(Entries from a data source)
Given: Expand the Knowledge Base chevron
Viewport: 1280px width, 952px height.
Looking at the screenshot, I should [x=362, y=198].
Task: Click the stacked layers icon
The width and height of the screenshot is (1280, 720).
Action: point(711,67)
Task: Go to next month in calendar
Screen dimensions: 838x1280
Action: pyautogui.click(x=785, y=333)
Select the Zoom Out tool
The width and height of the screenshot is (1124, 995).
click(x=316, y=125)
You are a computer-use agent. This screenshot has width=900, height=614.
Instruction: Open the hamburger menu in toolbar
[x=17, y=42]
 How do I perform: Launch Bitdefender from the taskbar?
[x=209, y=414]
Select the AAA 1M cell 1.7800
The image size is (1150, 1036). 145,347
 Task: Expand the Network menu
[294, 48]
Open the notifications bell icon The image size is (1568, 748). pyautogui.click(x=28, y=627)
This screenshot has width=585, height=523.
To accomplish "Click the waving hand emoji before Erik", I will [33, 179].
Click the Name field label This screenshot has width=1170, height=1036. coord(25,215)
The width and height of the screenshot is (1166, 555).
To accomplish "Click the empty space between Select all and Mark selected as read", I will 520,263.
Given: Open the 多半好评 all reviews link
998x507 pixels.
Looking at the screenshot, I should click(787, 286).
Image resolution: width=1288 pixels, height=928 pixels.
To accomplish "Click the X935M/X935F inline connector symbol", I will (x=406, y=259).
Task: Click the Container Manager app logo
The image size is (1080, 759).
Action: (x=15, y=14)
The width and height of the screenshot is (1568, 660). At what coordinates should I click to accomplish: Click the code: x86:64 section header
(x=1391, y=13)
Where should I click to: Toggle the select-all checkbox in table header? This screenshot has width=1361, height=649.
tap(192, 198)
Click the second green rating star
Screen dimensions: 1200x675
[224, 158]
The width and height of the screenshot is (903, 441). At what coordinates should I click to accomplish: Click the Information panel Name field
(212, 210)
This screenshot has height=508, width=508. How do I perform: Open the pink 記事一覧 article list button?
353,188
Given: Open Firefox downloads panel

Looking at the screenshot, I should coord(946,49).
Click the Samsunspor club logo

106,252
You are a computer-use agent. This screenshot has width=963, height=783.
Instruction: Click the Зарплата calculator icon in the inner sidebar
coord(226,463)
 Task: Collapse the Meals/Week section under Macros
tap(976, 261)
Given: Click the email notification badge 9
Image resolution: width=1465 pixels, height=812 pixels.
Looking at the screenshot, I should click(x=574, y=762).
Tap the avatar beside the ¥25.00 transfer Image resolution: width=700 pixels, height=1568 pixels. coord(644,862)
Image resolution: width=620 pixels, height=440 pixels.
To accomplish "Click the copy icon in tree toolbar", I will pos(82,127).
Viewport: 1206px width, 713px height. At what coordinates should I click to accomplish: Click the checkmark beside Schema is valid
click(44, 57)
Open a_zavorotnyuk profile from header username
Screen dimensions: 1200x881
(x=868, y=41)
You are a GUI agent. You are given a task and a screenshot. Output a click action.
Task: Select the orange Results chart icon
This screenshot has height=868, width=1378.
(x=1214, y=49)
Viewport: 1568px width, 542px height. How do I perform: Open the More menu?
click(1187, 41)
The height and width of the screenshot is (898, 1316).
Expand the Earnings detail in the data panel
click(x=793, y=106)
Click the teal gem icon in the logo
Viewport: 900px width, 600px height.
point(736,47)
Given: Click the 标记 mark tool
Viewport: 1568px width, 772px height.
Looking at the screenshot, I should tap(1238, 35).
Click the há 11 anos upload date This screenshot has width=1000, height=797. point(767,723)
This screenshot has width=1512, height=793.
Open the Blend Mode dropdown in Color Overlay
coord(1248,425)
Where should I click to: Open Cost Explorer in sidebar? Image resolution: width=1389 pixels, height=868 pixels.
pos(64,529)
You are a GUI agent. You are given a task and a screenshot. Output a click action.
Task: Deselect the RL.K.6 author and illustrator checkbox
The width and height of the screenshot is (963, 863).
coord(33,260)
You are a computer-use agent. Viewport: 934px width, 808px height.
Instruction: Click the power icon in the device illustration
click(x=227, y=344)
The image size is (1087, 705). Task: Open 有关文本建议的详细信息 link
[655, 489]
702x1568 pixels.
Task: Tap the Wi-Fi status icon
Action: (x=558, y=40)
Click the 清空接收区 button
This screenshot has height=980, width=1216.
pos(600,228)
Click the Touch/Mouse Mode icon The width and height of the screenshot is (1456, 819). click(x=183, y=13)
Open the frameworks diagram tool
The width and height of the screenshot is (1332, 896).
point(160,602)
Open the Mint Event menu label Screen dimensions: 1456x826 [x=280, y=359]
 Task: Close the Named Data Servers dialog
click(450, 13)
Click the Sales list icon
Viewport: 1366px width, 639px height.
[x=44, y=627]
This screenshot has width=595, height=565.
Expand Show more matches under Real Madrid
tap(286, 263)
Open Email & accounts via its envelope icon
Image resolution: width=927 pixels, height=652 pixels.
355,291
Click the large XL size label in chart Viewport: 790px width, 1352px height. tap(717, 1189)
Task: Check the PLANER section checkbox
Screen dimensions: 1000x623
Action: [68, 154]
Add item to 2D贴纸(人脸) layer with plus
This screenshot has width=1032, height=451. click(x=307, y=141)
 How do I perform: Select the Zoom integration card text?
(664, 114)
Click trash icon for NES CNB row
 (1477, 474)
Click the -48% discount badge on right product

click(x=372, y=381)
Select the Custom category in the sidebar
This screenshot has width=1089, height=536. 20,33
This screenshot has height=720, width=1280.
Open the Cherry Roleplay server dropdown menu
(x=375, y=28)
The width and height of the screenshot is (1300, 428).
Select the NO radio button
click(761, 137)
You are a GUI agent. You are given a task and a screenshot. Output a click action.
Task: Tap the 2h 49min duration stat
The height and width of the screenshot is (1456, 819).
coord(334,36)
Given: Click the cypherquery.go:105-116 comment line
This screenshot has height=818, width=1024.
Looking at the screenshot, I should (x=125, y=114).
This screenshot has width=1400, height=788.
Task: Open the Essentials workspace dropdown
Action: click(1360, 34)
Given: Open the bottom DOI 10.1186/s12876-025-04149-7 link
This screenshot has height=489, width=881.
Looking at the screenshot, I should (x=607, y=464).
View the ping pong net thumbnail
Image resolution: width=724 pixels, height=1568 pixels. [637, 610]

## WHAT NEEDS TO BE DONE
Update the entries above by changing every "How do I perform" to "How can I carry out", then give all the lines again with nothing else altered.

## OUTPUT
Given: Expand the Knowledge Base chevron
Viewport: 1280px width, 952px height.
Looking at the screenshot, I should [x=362, y=198].
Task: Click the stacked layers icon
The width and height of the screenshot is (1280, 720).
Action: point(711,67)
Task: Go to next month in calendar
Screen dimensions: 838x1280
Action: pyautogui.click(x=785, y=333)
Select the Zoom Out tool
The width and height of the screenshot is (1124, 995).
click(x=316, y=125)
You are a computer-use agent. This screenshot has width=900, height=614.
Instruction: Open the hamburger menu in toolbar
[x=17, y=42]
 How can I carry out: Launch Bitdefender from the taskbar?
[x=209, y=414]
Select the AAA 1M cell 1.7800
The image size is (1150, 1036). 145,347
 Task: Expand the Network menu
[294, 48]
Open the notifications bell icon The image size is (1568, 748). pyautogui.click(x=28, y=627)
This screenshot has width=585, height=523.
To accomplish "Click the waving hand emoji before Erik", I will [33, 179].
Click the Name field label This screenshot has width=1170, height=1036. coord(25,215)
The width and height of the screenshot is (1166, 555).
To accomplish "Click the empty space between Select all and Mark selected as read", I will 520,263.
Given: Open the 多半好评 all reviews link
998x507 pixels.
Looking at the screenshot, I should click(787, 286).
Image resolution: width=1288 pixels, height=928 pixels.
To accomplish "Click the X935M/X935F inline connector symbol", I will (x=406, y=259).
Task: Click the Container Manager app logo
The image size is (1080, 759).
Action: (x=15, y=14)
The width and height of the screenshot is (1568, 660). At what coordinates should I click to accomplish: Click the code: x86:64 section header
(x=1391, y=13)
Where should I click to: Toggle the select-all checkbox in table header? This screenshot has width=1361, height=649.
tap(192, 198)
Click the second green rating star
Screen dimensions: 1200x675
[224, 158]
The width and height of the screenshot is (903, 441). At what coordinates should I click to accomplish: Click the Information panel Name field
(212, 210)
This screenshot has height=508, width=508. How can I carry out: Open the pink 記事一覧 article list button?
353,188
Given: Open Firefox downloads panel

Looking at the screenshot, I should coord(946,49).
Click the Samsunspor club logo

106,252
You are a computer-use agent. This screenshot has width=963, height=783.
Instruction: Click the Зарплата calculator icon in the inner sidebar
coord(226,463)
 Task: Collapse the Meals/Week section under Macros
tap(976, 261)
Given: Click the email notification badge 9
Image resolution: width=1465 pixels, height=812 pixels.
Looking at the screenshot, I should click(x=574, y=762).
Tap the avatar beside the ¥25.00 transfer Image resolution: width=700 pixels, height=1568 pixels. coord(644,862)
Image resolution: width=620 pixels, height=440 pixels.
To accomplish "Click the copy icon in tree toolbar", I will pos(82,127).
Viewport: 1206px width, 713px height. At what coordinates should I click to accomplish: Click the checkmark beside Schema is valid
click(44, 57)
Open a_zavorotnyuk profile from header username
Screen dimensions: 1200x881
(x=868, y=41)
You are a GUI agent. You are given a task and a screenshot. Output a click action.
Task: Select the orange Results chart icon
This screenshot has height=868, width=1378.
(x=1214, y=49)
Viewport: 1568px width, 542px height. How can I carry out: Open the More menu?
click(1187, 41)
The height and width of the screenshot is (898, 1316).
Expand the Earnings detail in the data panel
click(x=793, y=106)
Click the teal gem icon in the logo
Viewport: 900px width, 600px height.
point(736,47)
Given: Click the 标记 mark tool
Viewport: 1568px width, 772px height.
Looking at the screenshot, I should tap(1238, 35).
Click the há 11 anos upload date This screenshot has width=1000, height=797. point(767,723)
This screenshot has width=1512, height=793.
Open the Blend Mode dropdown in Color Overlay
coord(1248,425)
Where should I click to: Open Cost Explorer in sidebar? Image resolution: width=1389 pixels, height=868 pixels.
pos(64,529)
You are a GUI agent. You are given a task and a screenshot. Output a click action.
Task: Deselect the RL.K.6 author and illustrator checkbox
The width and height of the screenshot is (963, 863).
coord(33,260)
You are a computer-use agent. Viewport: 934px width, 808px height.
Instruction: Click the power icon in the device illustration
click(x=227, y=344)
The image size is (1087, 705). Task: Open 有关文本建议的详细信息 link
[655, 489]
702x1568 pixels.
Task: Tap the Wi-Fi status icon
Action: (x=558, y=40)
Click the 清空接收区 button
This screenshot has height=980, width=1216.
pos(600,228)
Click the Touch/Mouse Mode icon The width and height of the screenshot is (1456, 819). click(x=183, y=13)
Open the frameworks diagram tool
The width and height of the screenshot is (1332, 896).
point(160,602)
Open the Mint Event menu label Screen dimensions: 1456x826 [x=280, y=359]
 Task: Close the Named Data Servers dialog
click(450, 13)
Click the Sales list icon
Viewport: 1366px width, 639px height.
[x=44, y=627]
This screenshot has width=595, height=565.
Expand Show more matches under Real Madrid
tap(286, 263)
Open Email & accounts via its envelope icon
Image resolution: width=927 pixels, height=652 pixels.
355,291
Click the large XL size label in chart Viewport: 790px width, 1352px height. tap(717, 1189)
Task: Check the PLANER section checkbox
Screen dimensions: 1000x623
Action: [68, 154]
Add item to 2D贴纸(人脸) layer with plus
This screenshot has width=1032, height=451. click(x=307, y=141)
 How can I carry out: Select the Zoom integration card text?
(664, 114)
Click trash icon for NES CNB row
 (1477, 474)
Click the -48% discount badge on right product

click(x=372, y=381)
Select the Custom category in the sidebar
This screenshot has width=1089, height=536. 20,33
This screenshot has height=720, width=1280.
Open the Cherry Roleplay server dropdown menu
(x=375, y=28)
The width and height of the screenshot is (1300, 428).
Select the NO radio button
click(761, 137)
You are a GUI agent. You are given a task and a screenshot. Output a click action.
Task: Tap the 2h 49min duration stat
The height and width of the screenshot is (1456, 819).
coord(334,36)
Given: Click the cypherquery.go:105-116 comment line
This screenshot has height=818, width=1024.
Looking at the screenshot, I should (x=125, y=114).
This screenshot has width=1400, height=788.
Task: Open the Essentials workspace dropdown
Action: click(1360, 34)
Given: Open the bottom DOI 10.1186/s12876-025-04149-7 link
This screenshot has height=489, width=881.
Looking at the screenshot, I should (x=607, y=464).
View the ping pong net thumbnail
Image resolution: width=724 pixels, height=1568 pixels. [637, 610]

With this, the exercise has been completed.